(Collected data)
--

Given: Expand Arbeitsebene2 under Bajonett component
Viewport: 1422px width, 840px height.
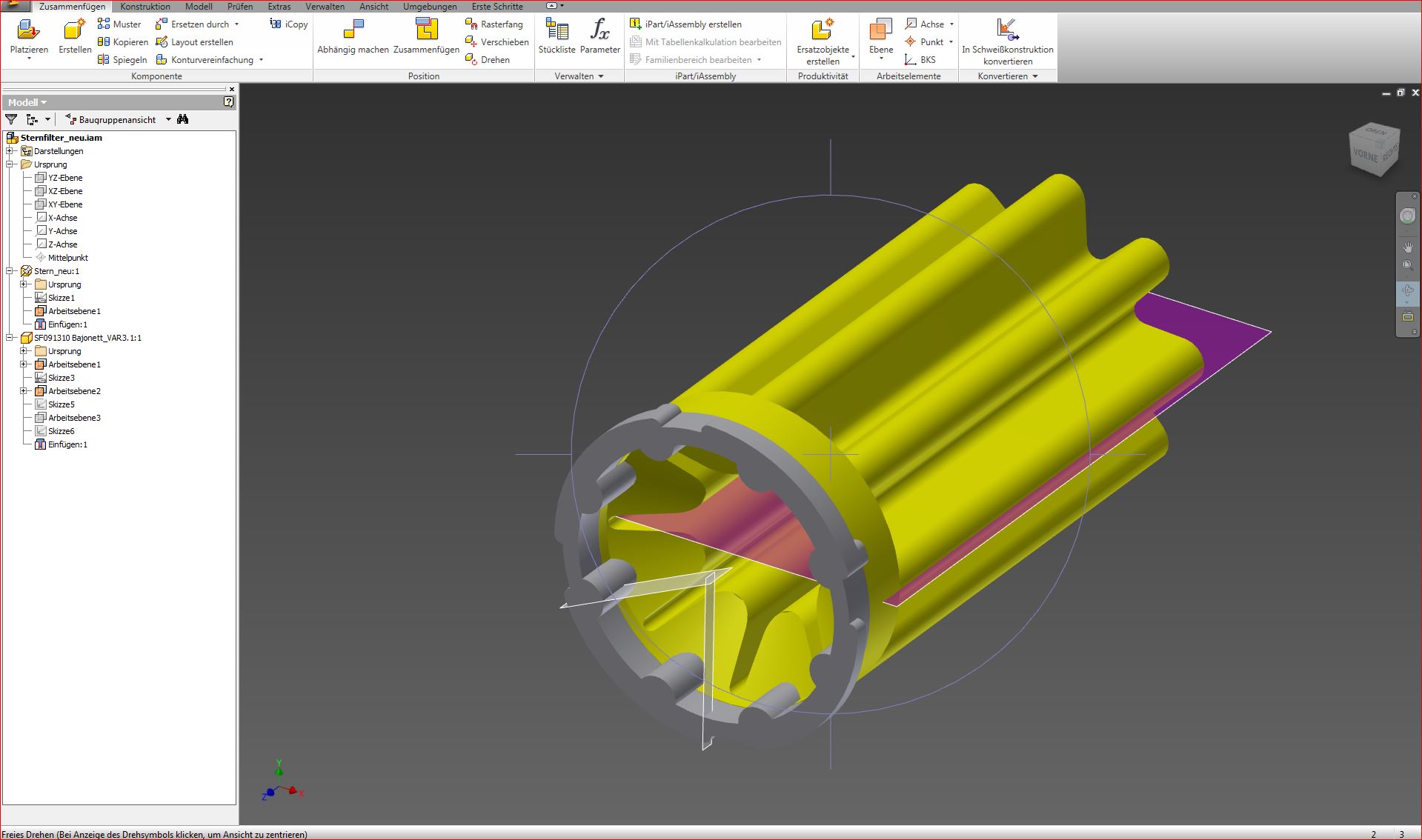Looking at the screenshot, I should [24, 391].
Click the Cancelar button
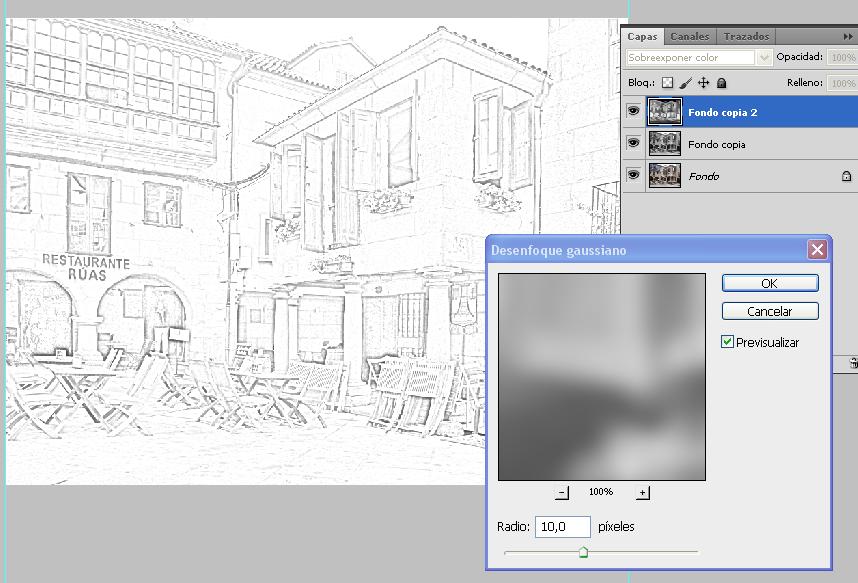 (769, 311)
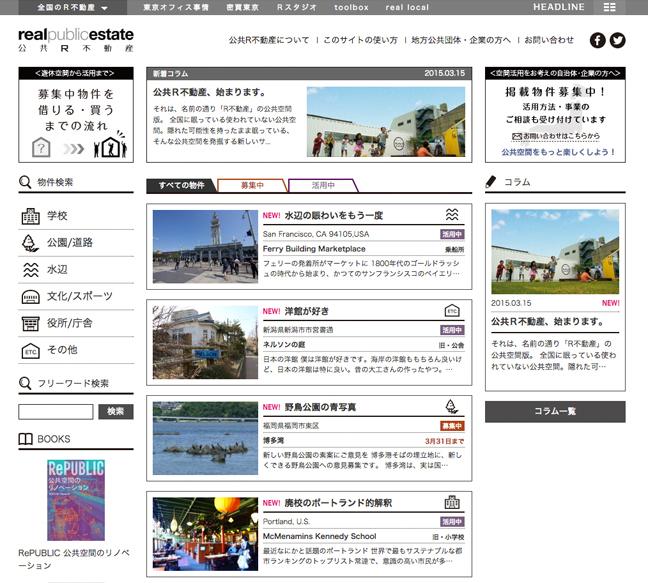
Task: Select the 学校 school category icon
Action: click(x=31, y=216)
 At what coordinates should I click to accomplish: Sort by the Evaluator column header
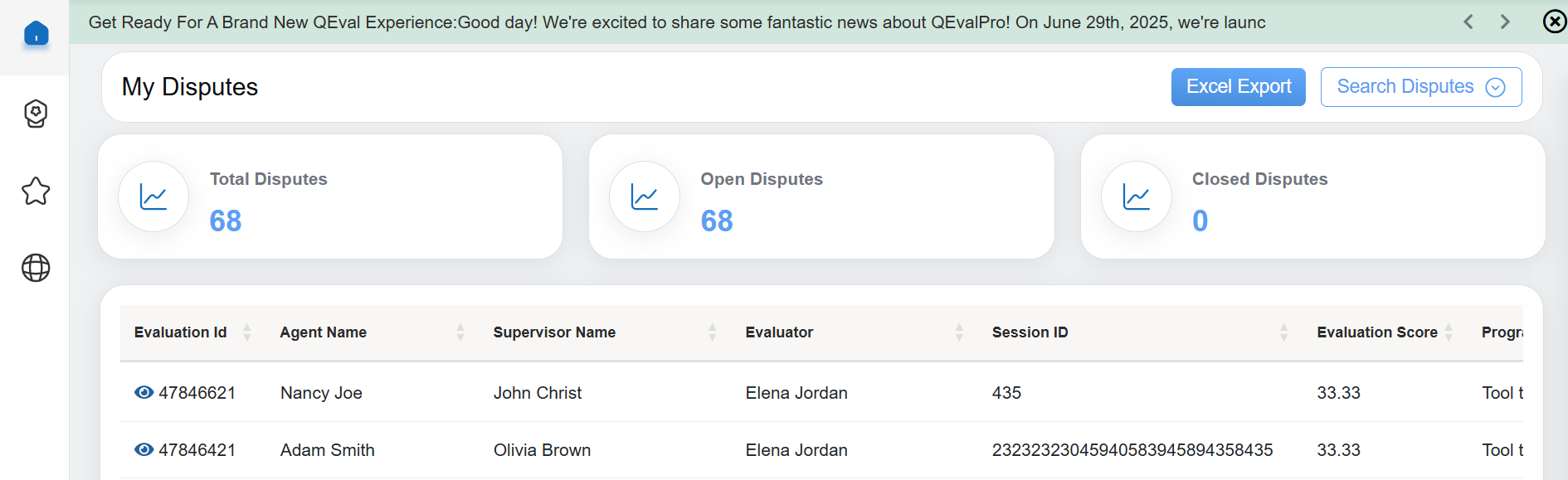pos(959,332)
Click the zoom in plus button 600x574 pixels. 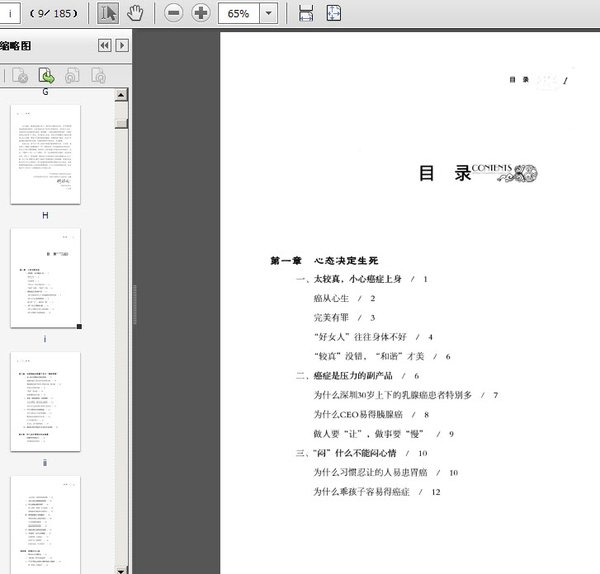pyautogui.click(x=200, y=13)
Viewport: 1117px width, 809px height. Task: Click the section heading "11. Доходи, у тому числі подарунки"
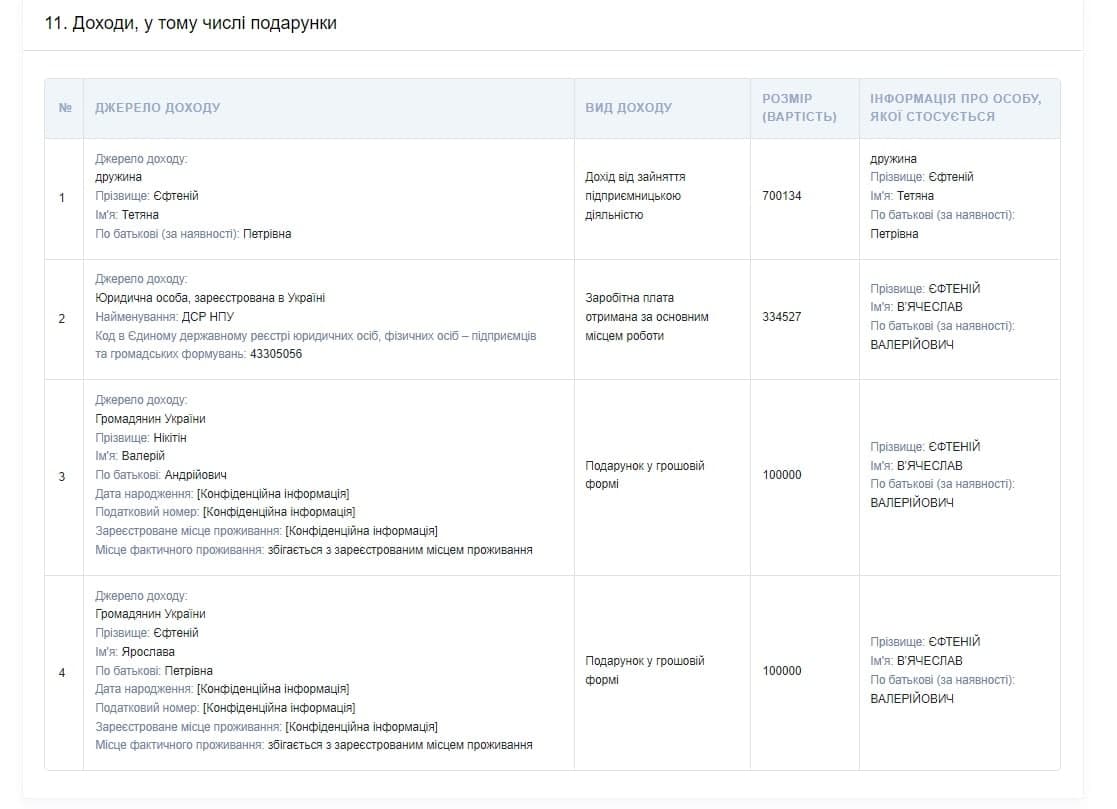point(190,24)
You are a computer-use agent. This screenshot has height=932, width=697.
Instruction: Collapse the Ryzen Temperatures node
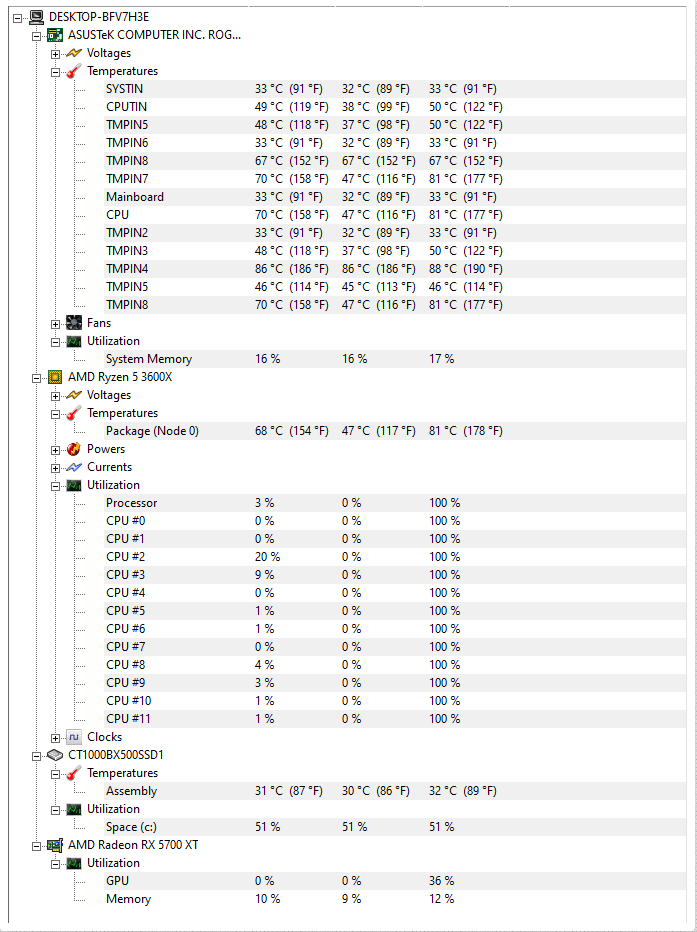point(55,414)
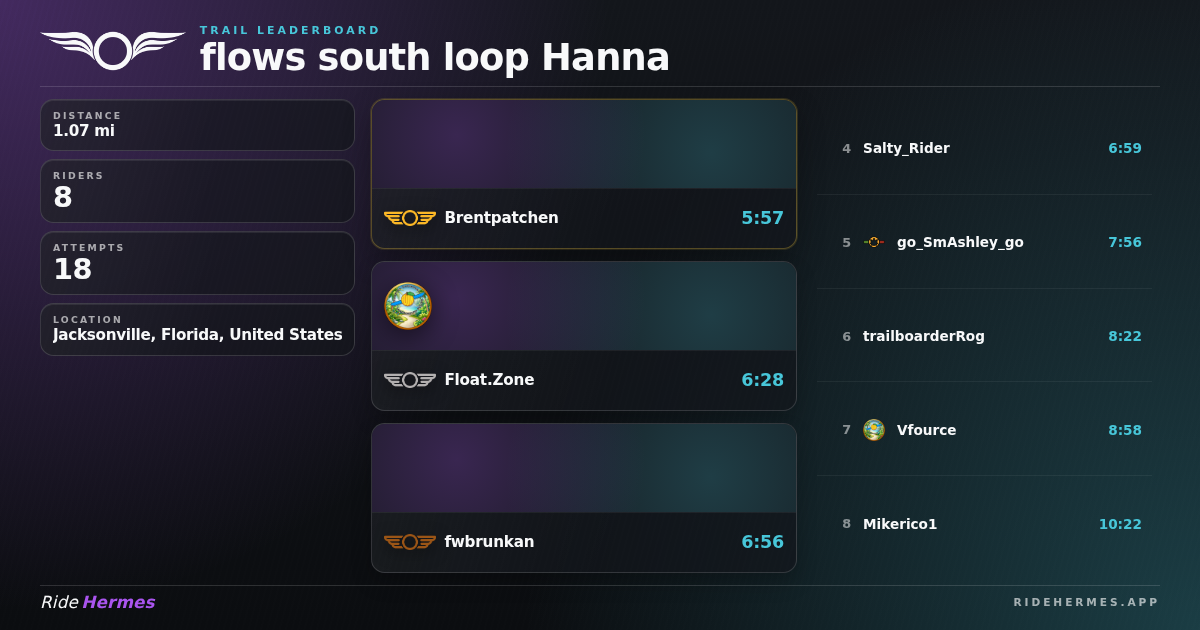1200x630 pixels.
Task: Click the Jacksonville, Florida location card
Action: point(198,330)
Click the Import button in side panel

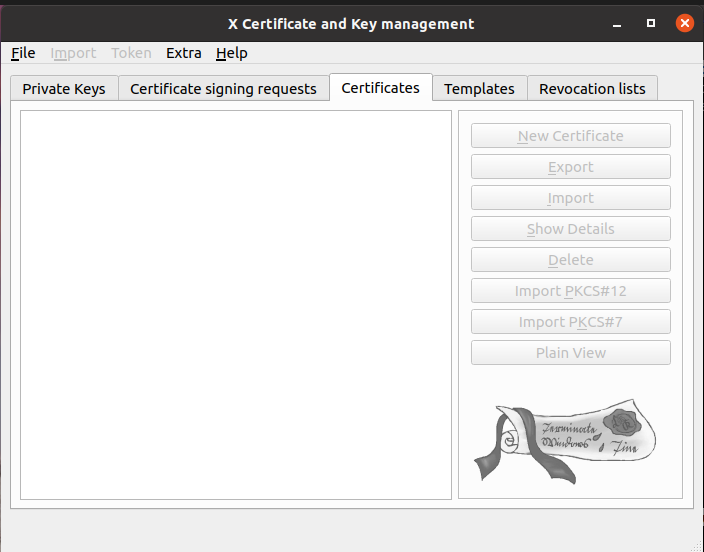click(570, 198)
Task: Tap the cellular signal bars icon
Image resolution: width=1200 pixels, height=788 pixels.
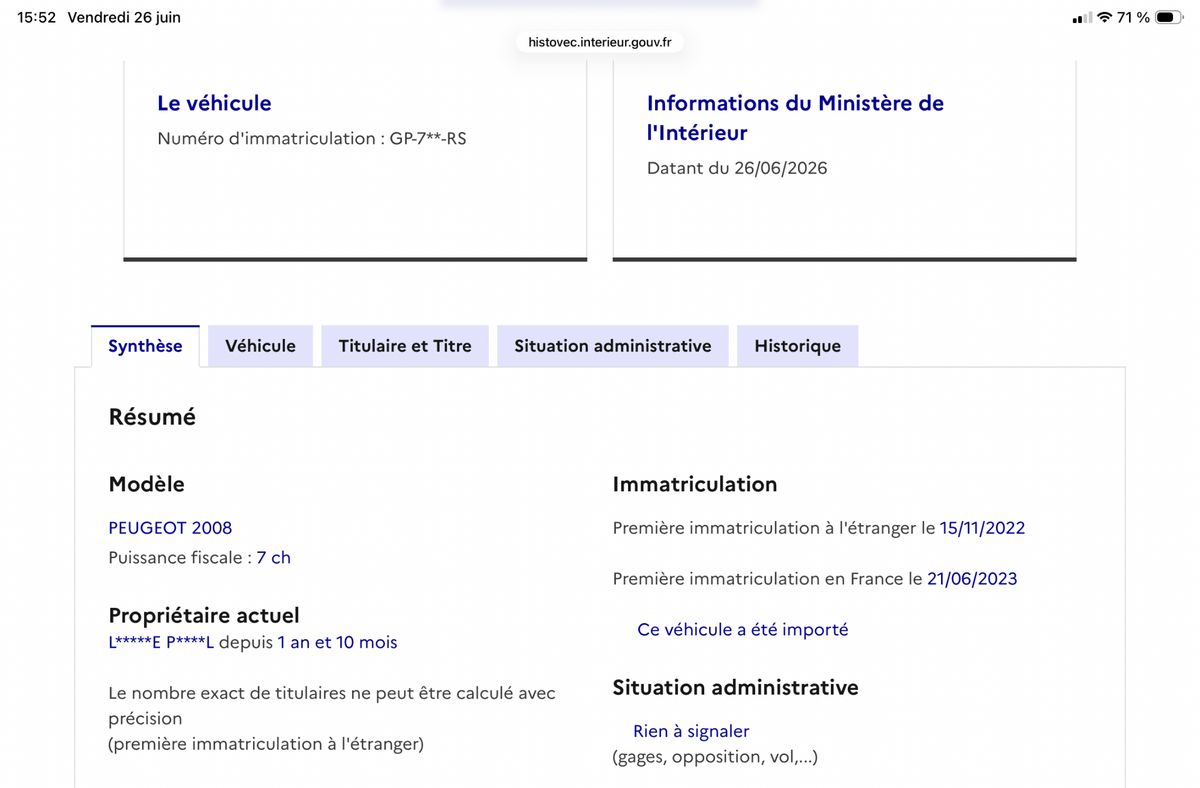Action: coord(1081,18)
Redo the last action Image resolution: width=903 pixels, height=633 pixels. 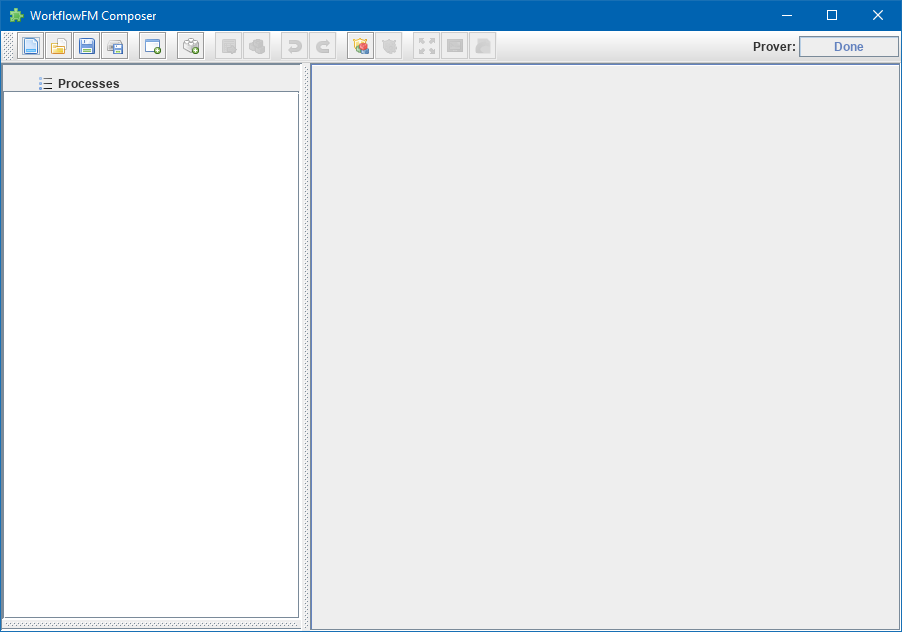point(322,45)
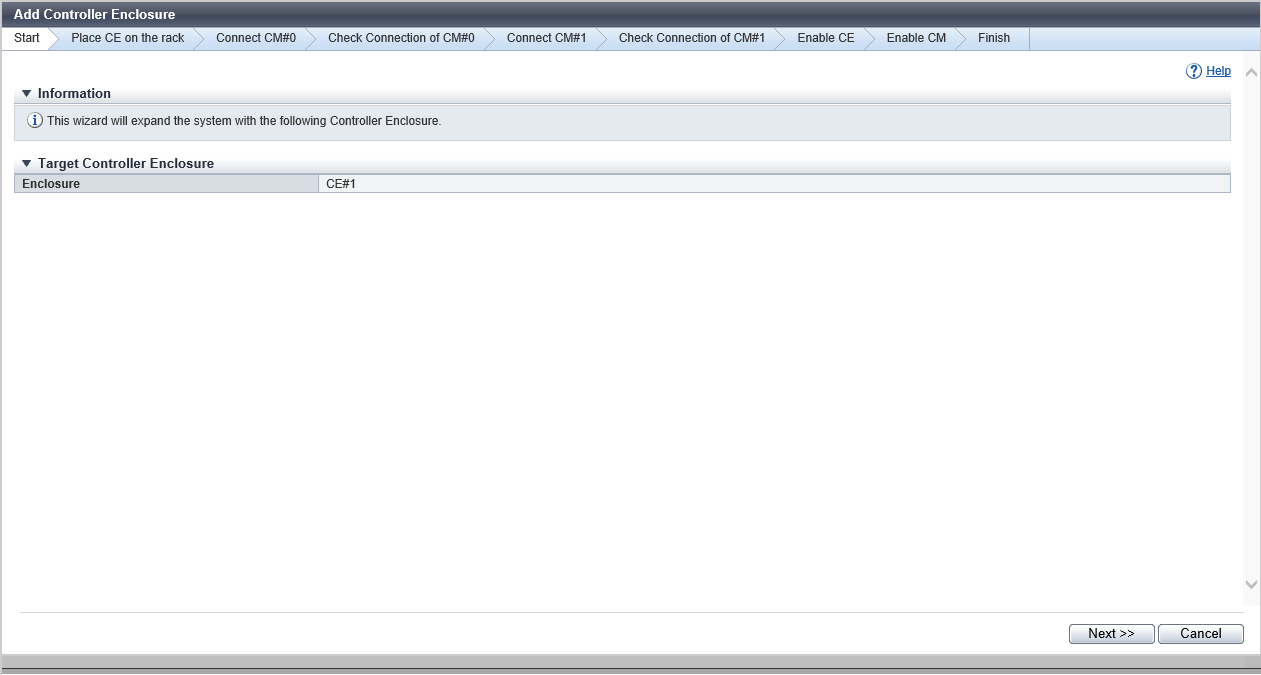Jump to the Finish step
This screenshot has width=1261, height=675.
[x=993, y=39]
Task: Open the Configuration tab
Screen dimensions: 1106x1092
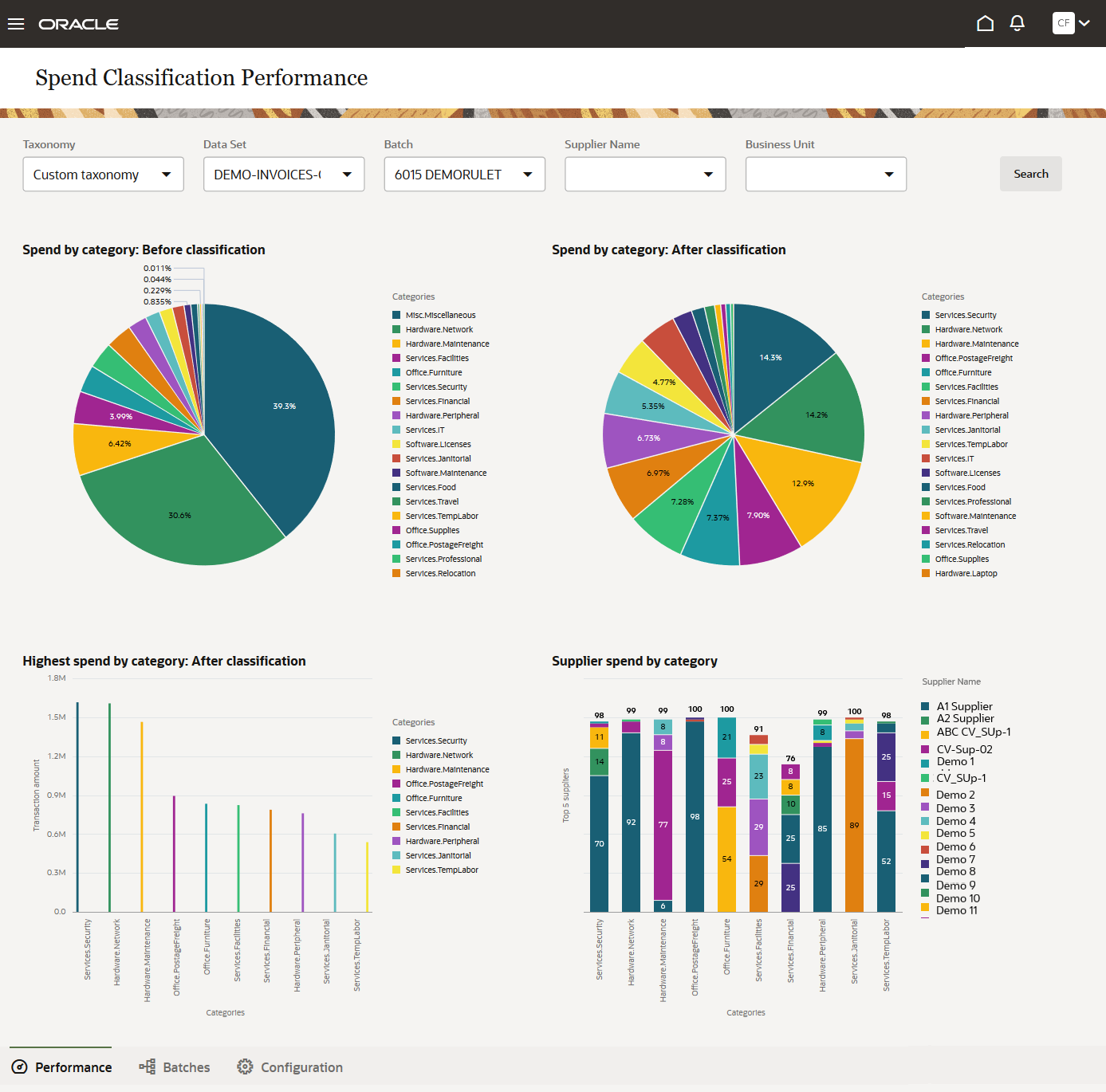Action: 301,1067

--

# Work instruction:
Copy exactly the lines from the line that contains "Task: Open the Configuration tab" through the last line of the records above, both ends included, but leave out the pictures.

# Response area:
Task: Open the Configuration tab
Screen dimensions: 1106x1092
Action: 301,1067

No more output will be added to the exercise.